Ob spätmoderne Gesellschaften insgesamt immer einsamer werden und welche Art der Einsamkeit zu- oder gar abnimmt, lässt sich – trotz der zunehmend breiteren Studienlage – demnach schwer abschließend beurteilen. Die Corona-Pandemie hat zudem einmal mehr gezeigt, wie instabil empirisch beobachtete Trends sein können. Plötzlich stiegen die Einsamkeitsbelastungen, nicht zuletzt die der Jüngeren (Schobin u. a. 2024). Der Hinweis der Arendt-These, die auf die einsamkeitsgenerativen Effekte von Kriegen und Wirtschaftskrisen verweist, deutet in eine ähnliche Richtung. Sie macht eine der großen Schwierigkeiten der aktuellen Forschung deutlich: Es ist schwer zu verstehen, wo und wie sich die ­latenten Potenziale von Einsamkeitsbelastungen im „normalen“ Leben der Menschen entwickeln. Typische Risikoansätze etwa gehen stets implizit davon aus, dass Gruppen, die – wie ältere Menschen ab 75 – typischerweise stärkere Einsamkeitsbelastungen aufweisen, für diese auch vulnerabler sind (Schobin u. a. 2024). Implizit ist dabei jedoch eine ceteris-paribus-Klausel am Werk. Es muss im Kern alles so bleiben, wie es ist. Schockartige gesellschaftliche Veränderungsprozesse wie die Corona-Pandemie sind jedoch möglicherweise ein allgemeines Kennzeichen spätmoderner Gesellschaften. Zu denken geben hier etwa die Klimakrise, die kontinuierlichen Wirtschaftskrisen seit 2008 und jüngst die Zunahme kriegerischer Konflikte zwischen Industrienatio­nen wie Russland und der Ukraine. Mit Blick auf die Einsamkeit ist hier der springende Punkt, dass gesellschaftliche Schockereignisse sich letztendlich immer auch als eine Veränderung der sozialen Nahbeziehungsnetzwerke äußern. Wo sich die Umstände schnell und umfassend für ganze Großgruppen ändern, muss sich notwendigerweise auch das soziale Beziehungsnetzwerk schnell und tiefgreifend verändern. Wer davon am ehesten betroffen ist, lässt sich schwer vorab prognostizieren. Es scheint daher angebracht, zu vermuten, dass wir in den nächsten Jahren immer häufiger die Frage nach der Veränderung von Einsamkeitsbelastungen in Gesellschaften im Kontext globaler Schocks wie Klimafluchtbewegungen, dem Zusammenbruch von Märkten, Kriegen und Pandemien stellen müssen.


Literatur

Arendt, Hannah 1973: The Origins of Totalitarianism. New York.

Bierhoff, Burkhard 2017: Kommodifizierung im ­Konsumkapitalismus. In: Ders.: Liebe im Konsumkapitalismus. Wiesbaden, S. 9–11.

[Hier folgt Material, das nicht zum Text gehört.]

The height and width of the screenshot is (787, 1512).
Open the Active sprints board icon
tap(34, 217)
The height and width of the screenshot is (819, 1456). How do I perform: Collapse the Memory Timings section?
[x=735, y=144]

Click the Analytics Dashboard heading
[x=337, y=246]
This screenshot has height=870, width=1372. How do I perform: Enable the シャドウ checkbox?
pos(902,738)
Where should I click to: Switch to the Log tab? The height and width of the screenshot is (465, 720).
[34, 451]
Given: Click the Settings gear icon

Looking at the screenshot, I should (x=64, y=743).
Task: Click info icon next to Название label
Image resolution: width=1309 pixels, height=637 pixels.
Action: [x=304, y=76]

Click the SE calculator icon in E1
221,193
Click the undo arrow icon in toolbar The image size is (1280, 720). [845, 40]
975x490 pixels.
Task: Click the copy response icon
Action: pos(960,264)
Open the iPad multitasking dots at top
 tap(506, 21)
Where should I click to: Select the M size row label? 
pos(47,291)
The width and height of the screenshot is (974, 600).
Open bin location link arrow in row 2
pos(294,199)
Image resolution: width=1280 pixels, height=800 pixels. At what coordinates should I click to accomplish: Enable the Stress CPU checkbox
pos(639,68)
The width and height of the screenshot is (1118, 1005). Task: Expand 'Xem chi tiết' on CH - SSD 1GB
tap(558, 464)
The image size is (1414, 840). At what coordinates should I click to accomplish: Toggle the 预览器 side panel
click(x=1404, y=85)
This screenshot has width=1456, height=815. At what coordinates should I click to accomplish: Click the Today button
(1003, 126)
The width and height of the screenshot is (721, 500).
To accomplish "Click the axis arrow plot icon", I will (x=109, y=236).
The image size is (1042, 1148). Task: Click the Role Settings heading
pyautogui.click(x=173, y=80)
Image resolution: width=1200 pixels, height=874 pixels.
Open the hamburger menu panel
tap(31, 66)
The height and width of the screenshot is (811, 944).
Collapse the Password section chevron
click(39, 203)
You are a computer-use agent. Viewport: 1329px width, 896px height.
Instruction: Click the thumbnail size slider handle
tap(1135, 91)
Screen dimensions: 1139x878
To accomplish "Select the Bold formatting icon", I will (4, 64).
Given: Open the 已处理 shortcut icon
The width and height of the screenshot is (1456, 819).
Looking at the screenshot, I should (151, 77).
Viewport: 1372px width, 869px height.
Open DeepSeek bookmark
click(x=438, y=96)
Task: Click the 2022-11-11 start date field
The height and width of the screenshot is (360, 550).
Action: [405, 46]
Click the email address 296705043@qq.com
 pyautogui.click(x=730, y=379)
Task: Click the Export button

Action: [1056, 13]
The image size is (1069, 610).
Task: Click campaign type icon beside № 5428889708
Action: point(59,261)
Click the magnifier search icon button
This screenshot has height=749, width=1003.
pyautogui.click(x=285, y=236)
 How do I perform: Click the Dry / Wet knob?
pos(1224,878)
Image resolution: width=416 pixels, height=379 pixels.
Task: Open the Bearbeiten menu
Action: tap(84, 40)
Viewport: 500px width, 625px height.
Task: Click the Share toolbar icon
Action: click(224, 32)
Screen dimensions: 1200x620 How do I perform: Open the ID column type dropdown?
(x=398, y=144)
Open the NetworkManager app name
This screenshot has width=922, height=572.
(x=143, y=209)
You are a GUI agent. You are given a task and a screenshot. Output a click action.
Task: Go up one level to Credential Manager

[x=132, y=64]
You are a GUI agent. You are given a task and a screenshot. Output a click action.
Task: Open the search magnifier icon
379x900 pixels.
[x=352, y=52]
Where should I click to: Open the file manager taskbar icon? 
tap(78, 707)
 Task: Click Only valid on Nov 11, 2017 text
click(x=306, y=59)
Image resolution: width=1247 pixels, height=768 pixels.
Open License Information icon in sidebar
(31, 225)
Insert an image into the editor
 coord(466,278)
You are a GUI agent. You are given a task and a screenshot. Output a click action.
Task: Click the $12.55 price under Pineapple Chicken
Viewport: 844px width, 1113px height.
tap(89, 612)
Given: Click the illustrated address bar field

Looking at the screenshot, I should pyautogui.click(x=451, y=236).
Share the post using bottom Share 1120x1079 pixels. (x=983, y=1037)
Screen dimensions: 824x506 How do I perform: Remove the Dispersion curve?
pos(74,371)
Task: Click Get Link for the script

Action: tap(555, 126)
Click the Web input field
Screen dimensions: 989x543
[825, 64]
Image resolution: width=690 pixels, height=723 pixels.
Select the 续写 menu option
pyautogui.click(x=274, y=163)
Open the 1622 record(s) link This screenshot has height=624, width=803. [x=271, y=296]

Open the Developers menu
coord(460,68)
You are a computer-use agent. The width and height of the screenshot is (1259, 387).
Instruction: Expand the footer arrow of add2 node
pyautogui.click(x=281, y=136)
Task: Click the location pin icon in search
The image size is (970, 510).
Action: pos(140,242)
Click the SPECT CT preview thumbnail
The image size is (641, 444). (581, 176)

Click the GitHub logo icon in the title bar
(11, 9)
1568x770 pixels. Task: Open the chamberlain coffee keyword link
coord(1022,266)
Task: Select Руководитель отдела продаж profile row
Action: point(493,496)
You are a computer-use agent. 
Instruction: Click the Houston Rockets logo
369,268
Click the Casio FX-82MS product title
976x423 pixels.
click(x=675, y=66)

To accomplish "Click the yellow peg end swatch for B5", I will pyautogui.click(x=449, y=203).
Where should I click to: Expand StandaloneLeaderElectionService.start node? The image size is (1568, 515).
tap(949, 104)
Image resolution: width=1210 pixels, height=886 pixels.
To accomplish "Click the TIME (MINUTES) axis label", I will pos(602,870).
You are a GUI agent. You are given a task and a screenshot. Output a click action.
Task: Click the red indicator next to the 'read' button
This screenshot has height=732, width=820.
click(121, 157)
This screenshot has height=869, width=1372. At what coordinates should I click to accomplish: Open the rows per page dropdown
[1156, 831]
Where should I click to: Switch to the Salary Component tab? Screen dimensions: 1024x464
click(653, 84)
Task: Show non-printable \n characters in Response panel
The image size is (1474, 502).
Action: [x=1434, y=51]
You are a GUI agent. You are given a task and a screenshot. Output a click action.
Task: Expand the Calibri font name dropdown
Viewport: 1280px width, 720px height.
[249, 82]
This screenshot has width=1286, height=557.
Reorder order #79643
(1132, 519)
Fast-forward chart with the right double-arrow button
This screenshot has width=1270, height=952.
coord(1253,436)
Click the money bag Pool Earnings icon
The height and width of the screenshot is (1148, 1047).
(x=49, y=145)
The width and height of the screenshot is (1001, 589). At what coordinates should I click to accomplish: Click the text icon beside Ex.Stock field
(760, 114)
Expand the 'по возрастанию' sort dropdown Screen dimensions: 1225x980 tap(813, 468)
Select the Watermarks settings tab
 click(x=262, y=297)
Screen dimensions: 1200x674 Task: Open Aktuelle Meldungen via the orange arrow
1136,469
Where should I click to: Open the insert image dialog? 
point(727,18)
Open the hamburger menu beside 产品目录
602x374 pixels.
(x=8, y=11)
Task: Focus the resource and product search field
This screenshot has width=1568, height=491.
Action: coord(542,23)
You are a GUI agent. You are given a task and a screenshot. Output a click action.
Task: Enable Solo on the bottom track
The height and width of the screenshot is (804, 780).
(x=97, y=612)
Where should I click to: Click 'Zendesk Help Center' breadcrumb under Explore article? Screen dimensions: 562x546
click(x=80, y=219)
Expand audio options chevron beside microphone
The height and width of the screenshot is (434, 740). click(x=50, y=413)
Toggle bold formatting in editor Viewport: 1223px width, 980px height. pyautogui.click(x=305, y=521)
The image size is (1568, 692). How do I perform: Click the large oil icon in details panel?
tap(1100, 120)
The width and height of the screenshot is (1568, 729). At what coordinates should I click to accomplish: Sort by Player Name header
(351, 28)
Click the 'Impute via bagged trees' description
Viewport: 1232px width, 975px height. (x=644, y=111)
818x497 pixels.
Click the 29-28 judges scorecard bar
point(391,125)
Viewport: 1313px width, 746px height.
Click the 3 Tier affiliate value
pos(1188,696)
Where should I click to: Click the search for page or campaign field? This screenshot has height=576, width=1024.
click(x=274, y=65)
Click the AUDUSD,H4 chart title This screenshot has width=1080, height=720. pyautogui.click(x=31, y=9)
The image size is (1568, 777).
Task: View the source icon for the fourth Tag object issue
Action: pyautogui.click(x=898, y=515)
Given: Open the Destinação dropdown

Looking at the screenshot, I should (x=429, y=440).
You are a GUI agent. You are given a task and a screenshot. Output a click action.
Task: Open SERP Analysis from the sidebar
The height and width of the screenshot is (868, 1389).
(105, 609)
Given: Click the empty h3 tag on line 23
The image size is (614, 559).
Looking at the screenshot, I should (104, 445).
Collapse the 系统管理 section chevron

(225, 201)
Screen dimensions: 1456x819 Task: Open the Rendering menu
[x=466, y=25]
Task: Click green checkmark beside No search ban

Castells, Manuel 22010: The rise of the network society. Chichester.

Hertz, Noreena 2021: Das Zeitalter der Einsamkeit. Über die Kraft der Verbindung in einer zerfaserten Welt. Hamburg.

Jandl, Paul 2024: Deutschland vereinsamt. Aus der ­Covid-Pandemie ist eine Einsamkeitsepidemie geworden. In: NZZ v. 9.7.

Luhmann, Maike 2022: Definitionen und Formen der Einsamkeit. https://kompetenznetz-einsamkeit.de/download/2882/ [zuletzt 19.2.2025].

Schauer, Alexandra 2023: Mensch ohne Welt. Eine ­Soziologie spätmoderner Vergesellschaftung. Berlin.

Schobin, Janosch/Gibson-Kunze, Martin/Arriagada, Céline 2024: Einsamkeitsbarometer 2024: Methodik und ausgewählte Ergebnisse. In: Bundesgesundheitsblatt-Gesundheitsforschung-Gesundheitsschutz, 10, S. 1152–1160.